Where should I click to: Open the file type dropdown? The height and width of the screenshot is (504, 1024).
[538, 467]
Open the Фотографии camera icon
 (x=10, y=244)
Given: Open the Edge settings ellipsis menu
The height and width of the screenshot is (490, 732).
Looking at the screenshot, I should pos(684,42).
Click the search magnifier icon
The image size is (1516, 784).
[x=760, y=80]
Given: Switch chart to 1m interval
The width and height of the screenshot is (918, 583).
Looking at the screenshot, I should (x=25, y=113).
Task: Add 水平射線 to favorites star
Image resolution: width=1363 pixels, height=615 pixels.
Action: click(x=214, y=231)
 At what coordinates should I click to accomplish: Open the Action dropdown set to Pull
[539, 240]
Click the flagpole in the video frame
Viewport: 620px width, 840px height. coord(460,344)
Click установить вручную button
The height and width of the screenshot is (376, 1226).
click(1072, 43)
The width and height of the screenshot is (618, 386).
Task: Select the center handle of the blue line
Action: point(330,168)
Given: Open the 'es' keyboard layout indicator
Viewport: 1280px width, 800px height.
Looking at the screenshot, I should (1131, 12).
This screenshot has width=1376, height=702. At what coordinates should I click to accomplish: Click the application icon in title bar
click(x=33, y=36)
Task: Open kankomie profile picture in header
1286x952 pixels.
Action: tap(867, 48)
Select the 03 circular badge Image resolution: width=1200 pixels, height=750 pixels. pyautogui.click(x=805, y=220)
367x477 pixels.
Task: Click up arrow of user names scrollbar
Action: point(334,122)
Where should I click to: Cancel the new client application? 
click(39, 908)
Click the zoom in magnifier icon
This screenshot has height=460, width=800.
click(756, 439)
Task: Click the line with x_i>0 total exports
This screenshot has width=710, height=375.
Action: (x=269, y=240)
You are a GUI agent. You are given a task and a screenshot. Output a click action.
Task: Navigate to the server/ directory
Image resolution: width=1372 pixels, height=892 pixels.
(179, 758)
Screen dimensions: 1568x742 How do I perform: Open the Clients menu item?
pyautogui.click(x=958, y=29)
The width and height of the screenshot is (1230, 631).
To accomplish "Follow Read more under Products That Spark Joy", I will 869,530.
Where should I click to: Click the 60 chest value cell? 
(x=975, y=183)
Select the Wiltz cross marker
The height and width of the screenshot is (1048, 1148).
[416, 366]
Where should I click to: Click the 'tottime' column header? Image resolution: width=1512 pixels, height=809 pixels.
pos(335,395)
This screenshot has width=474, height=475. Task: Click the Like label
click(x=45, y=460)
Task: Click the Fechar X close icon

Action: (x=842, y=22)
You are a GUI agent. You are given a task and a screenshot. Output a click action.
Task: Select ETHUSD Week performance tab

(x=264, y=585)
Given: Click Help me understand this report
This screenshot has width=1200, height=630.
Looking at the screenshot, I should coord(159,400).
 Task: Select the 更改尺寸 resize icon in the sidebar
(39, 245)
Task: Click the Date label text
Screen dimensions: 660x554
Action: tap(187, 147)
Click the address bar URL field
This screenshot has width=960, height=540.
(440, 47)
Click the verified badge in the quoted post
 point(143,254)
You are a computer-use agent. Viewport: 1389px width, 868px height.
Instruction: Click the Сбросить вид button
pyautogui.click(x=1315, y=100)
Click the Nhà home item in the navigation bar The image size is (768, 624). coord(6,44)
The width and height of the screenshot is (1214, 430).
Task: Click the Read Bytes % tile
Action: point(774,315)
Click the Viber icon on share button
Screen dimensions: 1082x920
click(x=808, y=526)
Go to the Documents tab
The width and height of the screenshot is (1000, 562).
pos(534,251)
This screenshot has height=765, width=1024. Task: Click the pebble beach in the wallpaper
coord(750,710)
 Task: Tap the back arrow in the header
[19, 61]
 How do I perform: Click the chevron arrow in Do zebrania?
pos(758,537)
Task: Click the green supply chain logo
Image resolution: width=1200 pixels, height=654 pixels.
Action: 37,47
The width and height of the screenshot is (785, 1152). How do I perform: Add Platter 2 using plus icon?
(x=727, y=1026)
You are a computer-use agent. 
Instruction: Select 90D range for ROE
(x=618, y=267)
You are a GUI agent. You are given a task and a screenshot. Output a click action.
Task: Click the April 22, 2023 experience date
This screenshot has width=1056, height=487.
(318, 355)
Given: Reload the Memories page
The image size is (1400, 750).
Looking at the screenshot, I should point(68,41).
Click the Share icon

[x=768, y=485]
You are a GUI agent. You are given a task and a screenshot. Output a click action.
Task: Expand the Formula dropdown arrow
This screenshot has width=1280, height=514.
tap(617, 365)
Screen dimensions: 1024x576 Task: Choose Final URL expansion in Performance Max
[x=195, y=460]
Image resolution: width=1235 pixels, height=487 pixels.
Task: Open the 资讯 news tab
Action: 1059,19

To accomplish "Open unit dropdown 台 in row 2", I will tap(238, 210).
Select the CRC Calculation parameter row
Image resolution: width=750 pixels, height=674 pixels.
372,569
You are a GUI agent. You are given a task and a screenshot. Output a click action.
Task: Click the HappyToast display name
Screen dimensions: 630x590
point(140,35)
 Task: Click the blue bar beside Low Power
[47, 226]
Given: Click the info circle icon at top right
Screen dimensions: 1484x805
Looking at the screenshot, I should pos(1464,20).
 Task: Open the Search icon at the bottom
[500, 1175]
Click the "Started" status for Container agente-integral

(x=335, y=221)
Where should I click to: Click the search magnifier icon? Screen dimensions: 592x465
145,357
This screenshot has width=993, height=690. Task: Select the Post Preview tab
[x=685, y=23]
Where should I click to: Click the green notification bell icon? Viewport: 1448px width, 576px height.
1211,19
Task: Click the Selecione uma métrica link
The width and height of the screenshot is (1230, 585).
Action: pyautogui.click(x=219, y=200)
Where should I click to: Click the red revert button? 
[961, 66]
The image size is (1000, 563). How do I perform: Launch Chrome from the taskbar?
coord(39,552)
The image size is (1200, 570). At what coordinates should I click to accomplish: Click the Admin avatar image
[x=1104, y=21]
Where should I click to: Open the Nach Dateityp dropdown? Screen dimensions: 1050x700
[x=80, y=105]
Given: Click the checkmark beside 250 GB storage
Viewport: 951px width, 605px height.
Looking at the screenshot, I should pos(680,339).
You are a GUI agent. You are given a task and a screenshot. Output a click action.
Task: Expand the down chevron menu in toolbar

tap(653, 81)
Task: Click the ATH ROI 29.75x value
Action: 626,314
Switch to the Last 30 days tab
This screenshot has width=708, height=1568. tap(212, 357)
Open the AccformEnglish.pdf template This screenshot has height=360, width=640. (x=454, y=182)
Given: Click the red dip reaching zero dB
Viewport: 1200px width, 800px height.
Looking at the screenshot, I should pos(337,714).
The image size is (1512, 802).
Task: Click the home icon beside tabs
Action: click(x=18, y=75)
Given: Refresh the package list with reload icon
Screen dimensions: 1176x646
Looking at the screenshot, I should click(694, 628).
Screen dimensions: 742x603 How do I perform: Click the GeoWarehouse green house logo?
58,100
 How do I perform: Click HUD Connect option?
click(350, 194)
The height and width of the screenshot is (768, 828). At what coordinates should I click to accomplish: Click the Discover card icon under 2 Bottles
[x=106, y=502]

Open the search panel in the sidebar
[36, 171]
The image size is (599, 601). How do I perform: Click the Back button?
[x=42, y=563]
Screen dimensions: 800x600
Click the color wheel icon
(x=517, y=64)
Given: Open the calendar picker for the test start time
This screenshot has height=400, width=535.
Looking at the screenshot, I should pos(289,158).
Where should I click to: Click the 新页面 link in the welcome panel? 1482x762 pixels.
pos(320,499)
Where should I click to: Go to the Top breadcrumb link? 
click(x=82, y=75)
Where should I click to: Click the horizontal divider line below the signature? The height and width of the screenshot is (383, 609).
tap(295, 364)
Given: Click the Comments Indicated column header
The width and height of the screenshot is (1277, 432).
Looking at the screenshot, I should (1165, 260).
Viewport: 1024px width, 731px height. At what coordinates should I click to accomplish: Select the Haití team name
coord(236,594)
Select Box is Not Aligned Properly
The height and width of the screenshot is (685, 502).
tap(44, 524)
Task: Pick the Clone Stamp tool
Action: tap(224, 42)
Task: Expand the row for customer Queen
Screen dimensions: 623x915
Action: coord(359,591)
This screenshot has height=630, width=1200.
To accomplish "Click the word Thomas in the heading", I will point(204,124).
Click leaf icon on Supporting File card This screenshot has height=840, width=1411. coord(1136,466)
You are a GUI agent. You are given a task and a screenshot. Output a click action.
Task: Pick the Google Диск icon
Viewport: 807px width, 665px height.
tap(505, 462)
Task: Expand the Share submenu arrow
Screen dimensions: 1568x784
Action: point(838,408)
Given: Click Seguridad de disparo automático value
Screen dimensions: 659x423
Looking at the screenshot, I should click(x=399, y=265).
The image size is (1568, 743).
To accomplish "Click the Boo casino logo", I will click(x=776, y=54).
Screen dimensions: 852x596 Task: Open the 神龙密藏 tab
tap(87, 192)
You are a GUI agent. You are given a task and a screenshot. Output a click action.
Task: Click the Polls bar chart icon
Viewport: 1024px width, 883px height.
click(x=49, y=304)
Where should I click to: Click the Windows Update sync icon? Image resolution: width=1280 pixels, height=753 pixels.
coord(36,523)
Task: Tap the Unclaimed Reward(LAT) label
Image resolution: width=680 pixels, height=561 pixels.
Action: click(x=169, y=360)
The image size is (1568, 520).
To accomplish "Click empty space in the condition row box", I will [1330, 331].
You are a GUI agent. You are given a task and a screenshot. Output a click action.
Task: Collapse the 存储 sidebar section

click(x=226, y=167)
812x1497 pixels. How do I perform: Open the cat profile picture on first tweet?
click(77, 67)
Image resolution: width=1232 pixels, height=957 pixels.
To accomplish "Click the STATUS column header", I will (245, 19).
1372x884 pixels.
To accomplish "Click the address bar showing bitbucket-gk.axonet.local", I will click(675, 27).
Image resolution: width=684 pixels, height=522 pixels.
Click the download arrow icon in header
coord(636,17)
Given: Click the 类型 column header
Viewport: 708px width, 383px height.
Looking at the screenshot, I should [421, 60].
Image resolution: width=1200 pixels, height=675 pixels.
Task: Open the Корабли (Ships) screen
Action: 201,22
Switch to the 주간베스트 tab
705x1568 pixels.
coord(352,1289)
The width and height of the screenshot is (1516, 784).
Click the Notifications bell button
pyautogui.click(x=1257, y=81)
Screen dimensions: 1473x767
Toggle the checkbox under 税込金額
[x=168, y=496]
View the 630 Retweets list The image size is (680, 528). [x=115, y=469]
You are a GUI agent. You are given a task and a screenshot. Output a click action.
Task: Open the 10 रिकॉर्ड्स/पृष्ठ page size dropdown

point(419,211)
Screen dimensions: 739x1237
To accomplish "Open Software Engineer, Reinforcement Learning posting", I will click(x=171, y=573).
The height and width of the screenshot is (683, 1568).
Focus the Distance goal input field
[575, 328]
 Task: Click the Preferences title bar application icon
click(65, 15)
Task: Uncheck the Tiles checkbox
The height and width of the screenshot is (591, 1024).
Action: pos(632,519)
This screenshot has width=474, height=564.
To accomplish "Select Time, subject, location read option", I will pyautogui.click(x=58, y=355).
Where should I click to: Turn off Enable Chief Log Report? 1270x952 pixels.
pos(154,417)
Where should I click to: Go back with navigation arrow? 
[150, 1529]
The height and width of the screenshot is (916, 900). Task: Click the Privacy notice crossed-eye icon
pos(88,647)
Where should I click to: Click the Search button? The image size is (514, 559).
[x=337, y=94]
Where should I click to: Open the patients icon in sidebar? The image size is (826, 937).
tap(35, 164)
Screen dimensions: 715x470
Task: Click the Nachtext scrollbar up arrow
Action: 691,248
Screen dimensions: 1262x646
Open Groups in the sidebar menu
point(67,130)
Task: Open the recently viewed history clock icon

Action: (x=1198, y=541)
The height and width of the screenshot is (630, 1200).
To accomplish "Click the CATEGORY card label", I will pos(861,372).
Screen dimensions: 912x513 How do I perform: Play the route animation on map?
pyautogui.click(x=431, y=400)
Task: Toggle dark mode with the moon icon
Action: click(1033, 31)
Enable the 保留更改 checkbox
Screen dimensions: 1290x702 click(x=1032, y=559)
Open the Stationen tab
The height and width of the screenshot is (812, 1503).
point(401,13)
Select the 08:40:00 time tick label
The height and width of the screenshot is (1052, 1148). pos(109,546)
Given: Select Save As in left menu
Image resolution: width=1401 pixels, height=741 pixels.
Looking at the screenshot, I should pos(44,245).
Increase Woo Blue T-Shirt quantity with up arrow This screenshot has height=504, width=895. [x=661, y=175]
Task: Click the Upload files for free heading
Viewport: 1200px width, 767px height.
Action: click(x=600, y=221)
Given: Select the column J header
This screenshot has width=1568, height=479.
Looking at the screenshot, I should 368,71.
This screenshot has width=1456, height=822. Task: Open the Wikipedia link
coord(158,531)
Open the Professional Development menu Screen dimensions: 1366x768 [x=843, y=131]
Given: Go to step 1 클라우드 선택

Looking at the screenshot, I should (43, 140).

Aim of the exercise: Give a single number: the count of lines above that include the word "chart".

Task result: 2